I due legano profondamente e quando Fellini diventerà uno dei registi più apprezzati al mondo, dirigerà l'amico in pellicole entrate nella storia del cinema come Lo Sceicco Bianco e I Vitelloni. Un momento cruciale della storia è l'incontro con Vittorio De Sica, con Sordi che diventa una sorta di stalker del grande regista e attore, sperando di poter lavorare con lui. Si tratta infatti di un giovane attore che insegue con ostinazione il proprio idolo, consapevole che quell'incontro potrebbe cambiare la sua vita. E così sarà.

Le riprese del film si sono svolte tra Roma e Tivoli, restituendo l'atmosfera e i luoghi che hanno fatto da sfondo alla formazione di Sordi. La fotografia, le scenografie e i costumi ricreano con cura gli anni Trenta, Quaranta e Cinquanta, facendo rivivere un'Italia in trasformazione, sospesa tra le macerie della guerra e la voglia di rinascita. Permette? Alberto Sordi si inserisce in una tradizione di film biografici dedicati ai grandi del cinema italiano, opere che cercano di andare oltre il mito per restituire la complessità dell'essere umano.
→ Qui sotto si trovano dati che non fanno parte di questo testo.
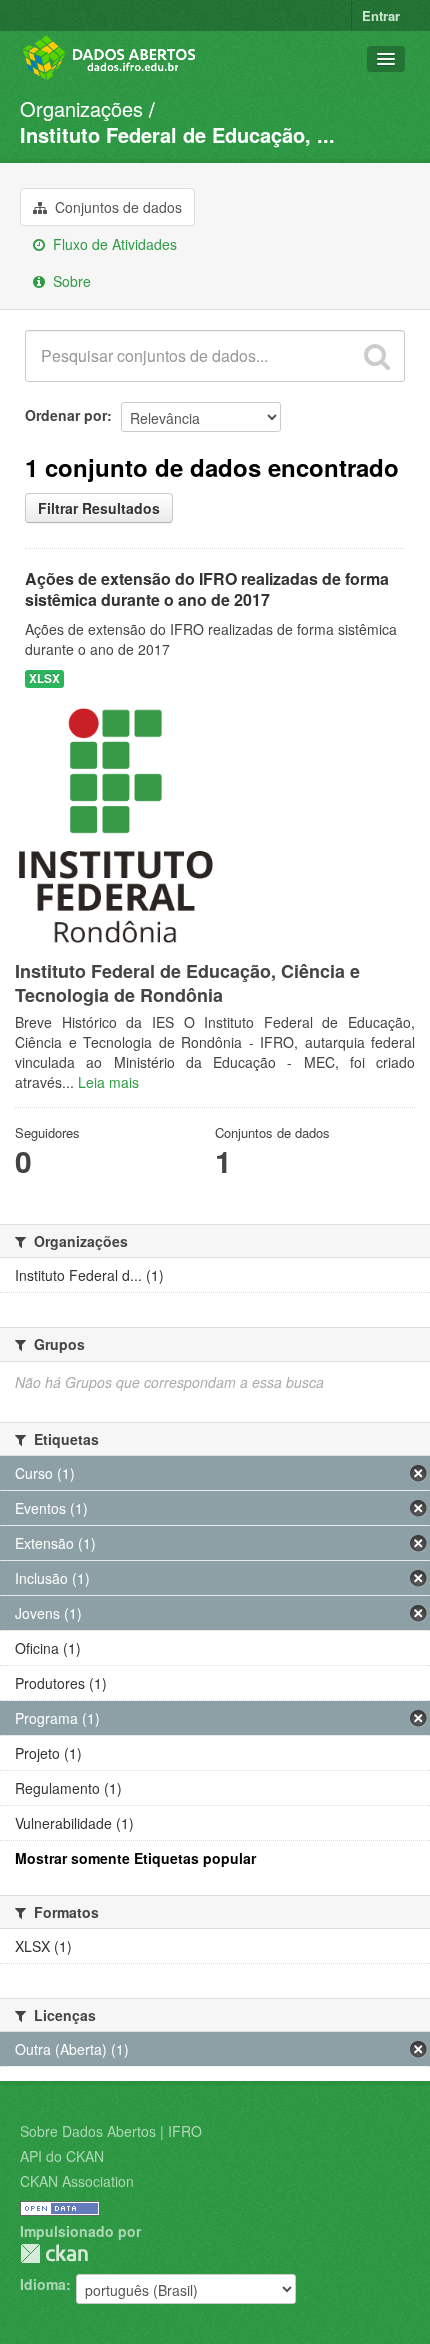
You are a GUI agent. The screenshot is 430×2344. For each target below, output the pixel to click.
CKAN (54, 2253)
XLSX (44, 678)
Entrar (381, 15)
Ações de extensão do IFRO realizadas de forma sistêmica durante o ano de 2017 (207, 589)
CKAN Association (77, 2181)
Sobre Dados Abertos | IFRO (111, 2131)
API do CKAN (62, 2156)
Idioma (43, 2284)
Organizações (81, 108)
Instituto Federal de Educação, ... (177, 134)
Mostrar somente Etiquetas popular (135, 1858)
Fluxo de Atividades (113, 244)
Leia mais (108, 1082)
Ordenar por (66, 415)
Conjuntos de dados (116, 207)
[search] (377, 356)
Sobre (70, 281)
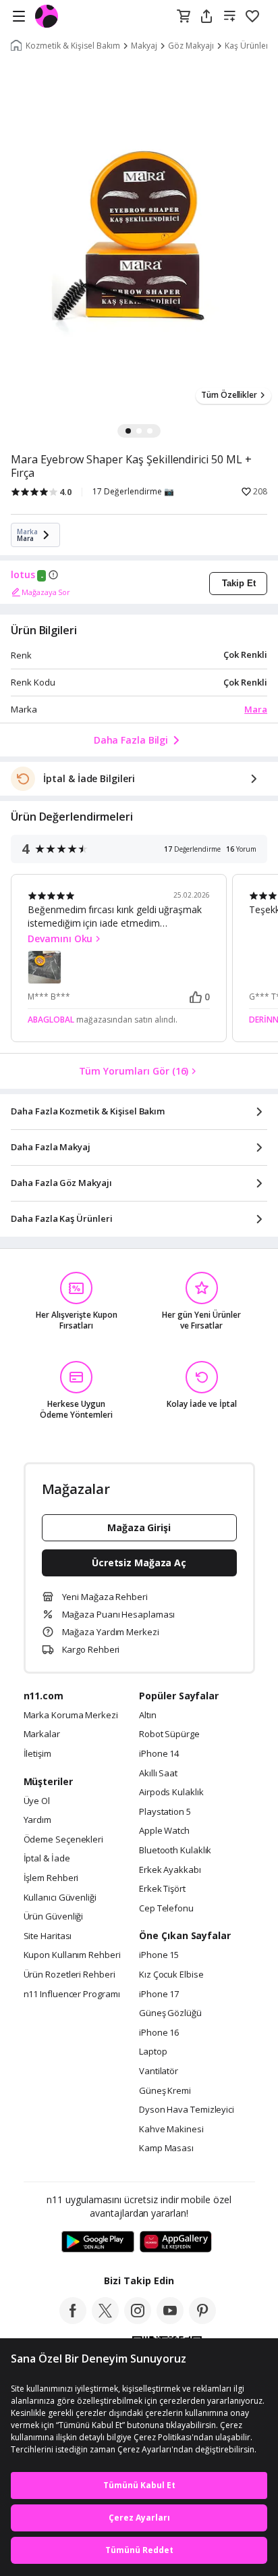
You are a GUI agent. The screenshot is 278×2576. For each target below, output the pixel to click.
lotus (23, 575)
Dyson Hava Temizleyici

Permette? Alberto Sordi, fonte: Rai

Come disse Ettore Scola partecipando ai funerali di Alberto Sordi il 27 febbraio 2003, "Sordi non ci ha mai permesso di essere tristi". La sua capacità di scherzare e ironizzare sulle piccolezze, sulle nevrosi e le contraddizioni degli italiani ha lasciato un segno indelebile nella storia del costume del nostro Paese. Questo film vuole ricordare proprio quell'immenso talento, la sottile ironia, l'artista e l'uomo, tra difetti e virtù, ponendosi come un ritratto affettuoso che celebra non solo il protagonista della commedia all'italiana, ma anche l'uomo che ha saputo trasformare i propri limiti in punti di forza, facendo della parlata romana, dell'ironia pungente e della capacità di rappresentare l'italiano medio un patrimonio collettivo.

Appuntamento quindi stasera alle 21.25 su Rai 1 per scoprire il lato sconosciuto di un mito, raccontato con la sensibilità di chi conosce il peso della grande eredità artistica e la responsabilità di portarla sullo schermo senza tradirla.